Workers approaching the age of 62 have a choice to make with regard to Social Security: It is possible to take early retirement benefits and start collecting Social Security at age 62, rather than waiting for your full retirement age, which is 66 for people retiring now. However, taking early retirement means that your benefits will be 25 percent less than they would have been if you waited. In addition, you have the option of waiting until age 70, in which case your benefits will be 8 percent higher for each year after age 66 that you wait.
Financial experts say that it is better to wait if you can. The expected payout, based on average life expectancy, is much higher if you wait until full retirement age, and even higher if you wait until age 70. However, many people are not working at age 62, whether by choice or otherwise, and feel that they must take the benefits as soon as they can. In fact, about 45 percent of beneficiaries start taking Social Security retirement benefits at age 62.
What happens if you take early retirement, but then your circumstances change, or you simply decide that you should have waited? You have options:
First, within 12 months of taking early retirement benefits, you have the option of repaying everything you have received, with interest, and withdrawing your Social Security application. This wipes the slate clean as if you had never claimed early retirement. You can only do this once.
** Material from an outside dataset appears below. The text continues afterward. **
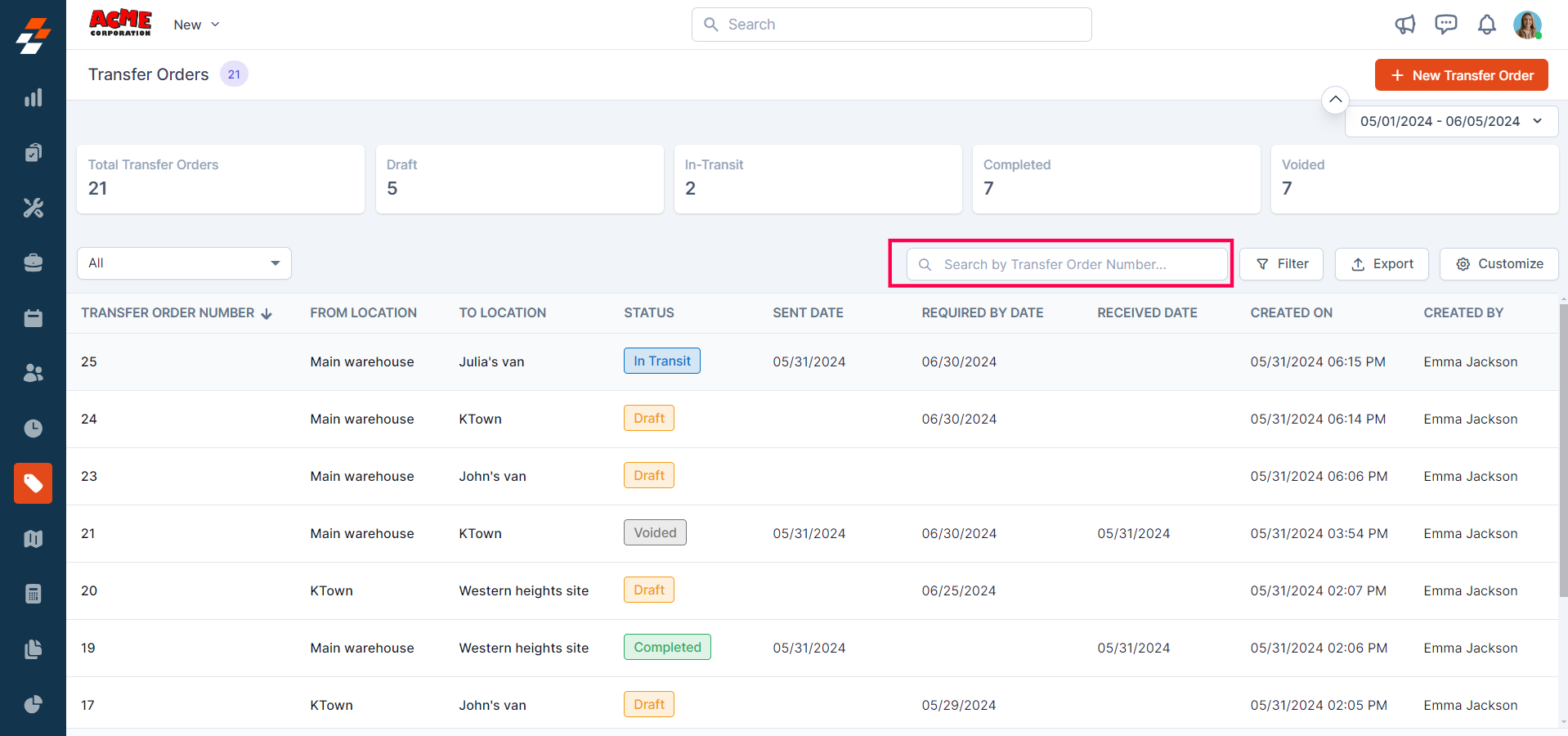The height and width of the screenshot is (736, 1568).
Task: Open the clock icon in sidebar
Action: 33,429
Second, between the ages of 66 and 70, you have the option of suspending payments. This allows you to gain the extra 8 percent per year that you delay receiving payments.
Finally, you have the option of working longer, not only to earn more money to supplement your retirement fund, but also to earn higher benefits. Social Security payments are calculated using your 35 highest-earning years. If you did not work for at least 35 years, you will have some zeroes averaged into that equation. In this situation, working more will bring your payments up.